## Required work:
Return the passage of the cybersecurity policy text starting with "The general recommendations" and going on through "with public-private partnerships.", copied word for word.

## Extracted text:
--

Clearly, with such a complicated and dynamic problem, there is no neat solution that can be implemented to immediately fix all problems. However, there are several actions the government should take to more successfully address the current threat environment of cyber-attacks and better prepare all levels of society to respond to incidents and emergency situations. At its core, the root cause of our cyberpolicy failure is ineffective leadership. The U.S. has sufficient resources and capabilities to address cybersecurity, it simply needs to improve its communication infrastructure and leadership models. Unfortunately, resolving this problem is far from simple when the problem is considered within the context of the federal government, complete with its complex power relationships, budgetary battles, and turf wars over authoritative and operational domains. 

Numerous studies and reports have been conducted with the intended objective of offering policy recommendations to guide the future of national cyberpolicy, but often these efforts become overly complicated and bogged down in the same type of detailed administrative minutiae they are intended to address and combat. While these reports hold tremendous value, an in-depth focus on agendas and action-items may only serve to proverbially “put the cart before the horse” in terms of policy. Concrete action-items mean little when there remains a leadership vacuum devoid of the authority to implement them. This report will instead attempt to focus on broad recommendations for a general direction and focus of U.S. cyberpolicy efforts in terms of its organization of leadership models. The effort should result in an acceptable answer to the question: “who should be in charge of cybersecurity?” 

The general recommendations of the paper include: 1) Implementing a bold legislative agenda that eliminates redundant operational assets and resources and enacting new regulations for the adoption of cybersecurity best practices; by 2) Consolidating federal cyber power in a specific department with centralized authority and the capacity to enforce regulation and facilitate cooperation with public-private partnerships. 

There are a variety of basic options for the implementation of a national cybersecurity policy leadership framework. This includes three primary models that  could be implemented to satisfy the role of a national cybersecurity coordinator: 1) a  Czar-type position within the White Houses’s Executive Office of the President 2) the  designation of a cabinet-level department (with the Department of Homeland Security the Department of Defense as the strongest candidates), or 3) the creation of an entirely  new cabinet-level position: the Director of Cybersecurity (DCYBER) similar to the role of  the DNI but focused specifically on cyberpolicy. 

Cybersecurity Czar or Executive Cyber-Coordinator

The first model, or leadership option is represented by a powerful national coordinator in the White House Executive Office of the President. This is similar to the current configuration and closely represents the option as the federal government’s current status quo approach. However, even within this specific area, there are overlapping roles and redundant structures of responsibilities. There is both a formal position of Chief Information Security Officer (CISO) within the Office of Management and Budget, but it has also been customary for Presidents to appoint an informal policy advisor, or “cyber czar” to act as a special coordinator from within the White House.  The Commission on Enhancing National Cybersecurity’s report which was the direct product of President Obama’s 2016 CNAP, recommends clarifying these roles by empowering the President’s cybersecurity advisor to “lead national cybersecurity policy and coordinate programs” while clarifying the OMB’s role of CISO to take the lead in risk management, assessment, and assurance programs (Donilon & Palmisano, 2016).

--

## Data listing:
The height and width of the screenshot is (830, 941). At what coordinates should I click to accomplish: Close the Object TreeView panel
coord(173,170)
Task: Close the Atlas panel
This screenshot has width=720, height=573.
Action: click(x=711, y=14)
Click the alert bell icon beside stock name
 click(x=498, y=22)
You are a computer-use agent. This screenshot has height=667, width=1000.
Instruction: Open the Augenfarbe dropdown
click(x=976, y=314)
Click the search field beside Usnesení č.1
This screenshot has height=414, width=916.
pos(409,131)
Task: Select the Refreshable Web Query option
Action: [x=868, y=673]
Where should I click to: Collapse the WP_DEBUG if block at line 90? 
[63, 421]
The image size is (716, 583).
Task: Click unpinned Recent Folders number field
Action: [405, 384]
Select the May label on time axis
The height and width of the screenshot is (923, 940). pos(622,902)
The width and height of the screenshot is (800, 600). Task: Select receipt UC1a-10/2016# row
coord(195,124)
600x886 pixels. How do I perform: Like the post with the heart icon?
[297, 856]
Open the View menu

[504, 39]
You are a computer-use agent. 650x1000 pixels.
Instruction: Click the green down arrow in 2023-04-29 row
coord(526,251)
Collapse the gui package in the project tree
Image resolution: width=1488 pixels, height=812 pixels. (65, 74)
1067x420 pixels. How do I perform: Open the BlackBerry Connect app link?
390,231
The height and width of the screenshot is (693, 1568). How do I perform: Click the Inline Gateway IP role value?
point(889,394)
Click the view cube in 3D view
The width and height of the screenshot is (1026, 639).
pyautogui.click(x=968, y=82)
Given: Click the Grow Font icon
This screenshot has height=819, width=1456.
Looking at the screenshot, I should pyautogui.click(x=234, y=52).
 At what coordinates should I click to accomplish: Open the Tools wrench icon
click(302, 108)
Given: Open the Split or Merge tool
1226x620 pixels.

--

## Finished task:
The general recommendations of the paper include: 1) Implementing a bold legislative agenda that eliminates redundant operational assets and resources and enacting new regulations for the adoption of cybersecurity best practices; by 2) Consolidating federal cyber power in a specific department with centralized authority and the capacity to enforce regulation and facilitate cooperation with public-private partnerships.